__Description of the task__. Give again, exactly and only, the lines running from the one with "Given: Activate the crosshair tool" to the end of the material below; leave out pictures.

__Material provided__.
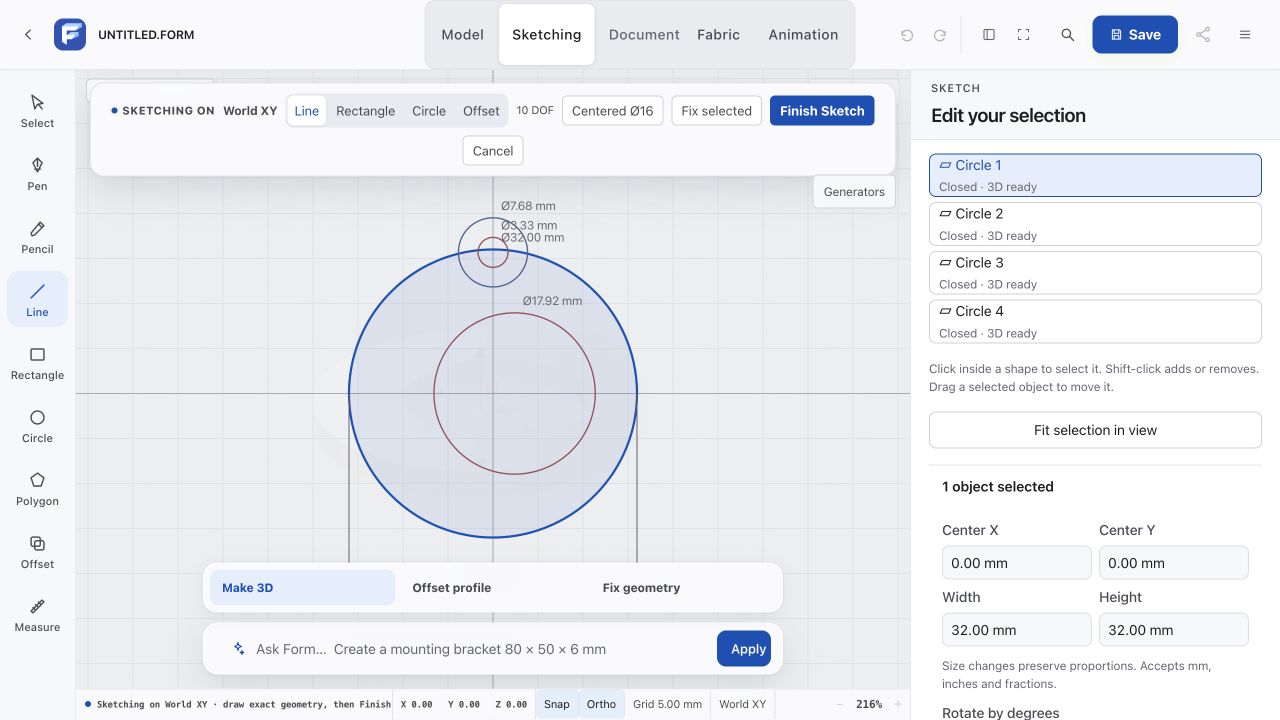Image resolution: width=1280 pixels, height=720 pixels.
Task: Click the share icon
Action: tap(1203, 35)
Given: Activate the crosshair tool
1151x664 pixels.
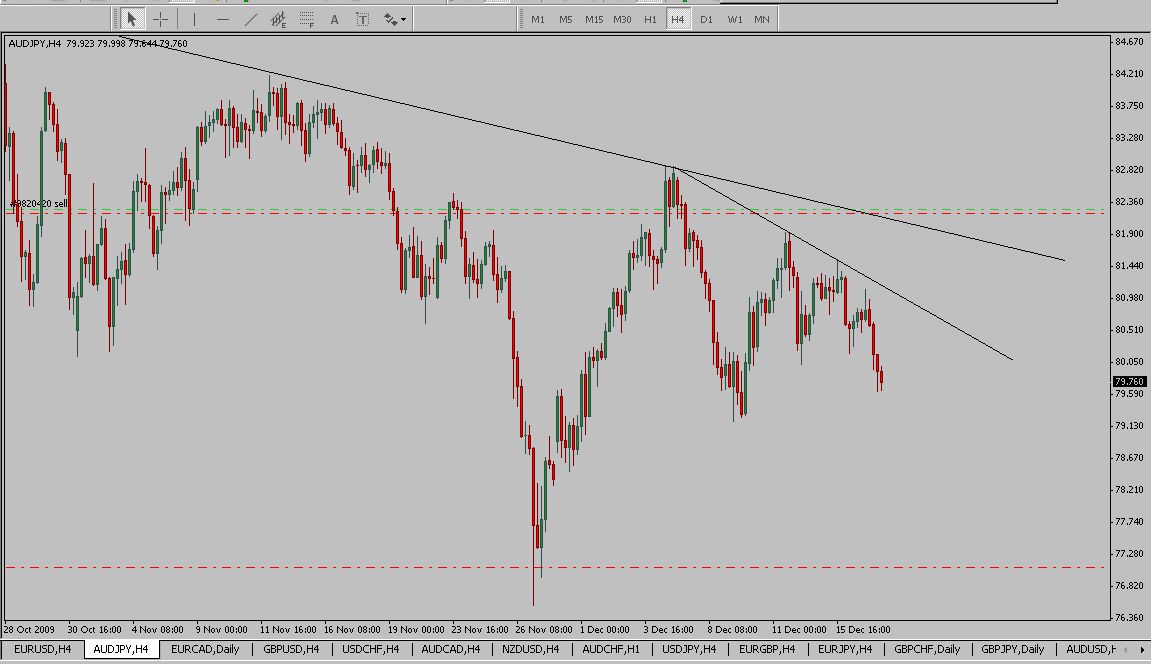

__Response to the task__.
Given: Activate the crosshair tool
1151x664 pixels.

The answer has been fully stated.